Strange Bedside Fellows

To some people, the prospect of doctors and lawyers working collaboratively toward patient health is somewhat counter-intuitive.  Yet, to all of the members of a burgeoning movement, known as Medical-Legal Partnership (MLP), the benefits of having not only doctors and lawyers, but also social workers, nurses, and health care administrators working in concert to deliver comprehensive, patient-centered care, are obvious. 

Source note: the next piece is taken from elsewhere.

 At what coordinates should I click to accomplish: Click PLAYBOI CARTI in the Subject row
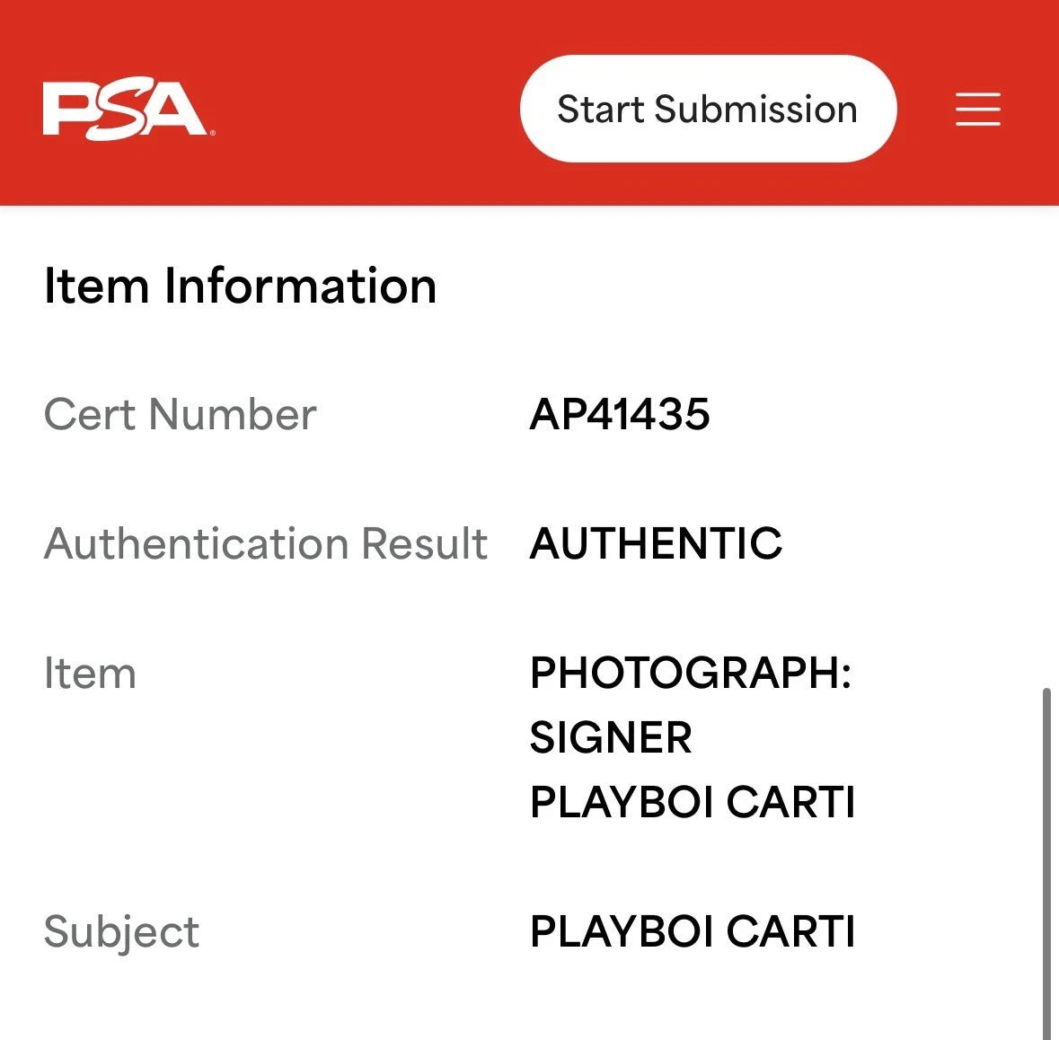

MLP involves integrating attorneys into health care settings that serve low-income individuals and families, to address the socio-economic conditions that influence their health—or, their social determinants of health—that may have legal solutions.  Imagine the following scenario: An asthmatic child whose family brings him to their local community health center for his regularly scheduled primary care visits also visits the emergency department monthly for severe asthma attacks.  Having been trained to identify the social determinants of health, the child’s health care provider asks about the conditions of their home.  The mother describes two known asthma triggers to the pediatrician: a rodent problem and a perpetual leak, which has resulted in mold growth in their apartment.  The mother then tells the doctor that the landlord refuses to remediate the problems despite her multiple requests.  How frustrating it is for the pediatrician to be able to identify problems with solutions that lie beyond the walls of the health center or hospital! 

Fortunately, the health center hosts an MLP where the doctor can make a seamless referral to the on-site attorney.  With a warm handoff, the attorney assists the family either by persuading the landlord to fix the problems or by negotiating with him to break the family’s lease, without losing their Section 8 voucher.  In fact, the scope of medical-legal needs that MLPs seek to address ranges from: insurance and income access; secure housing and utility shutoff prevention; children’s educational advocacy; concerns regarding legal status; in addition to issues with personal safety and family stability.  Indeed, when these conditions are left unaddressed they can lead to medical crises or reduced efficacy of medical treatment and thus, prolonged and unnecessary costs to the health care system. 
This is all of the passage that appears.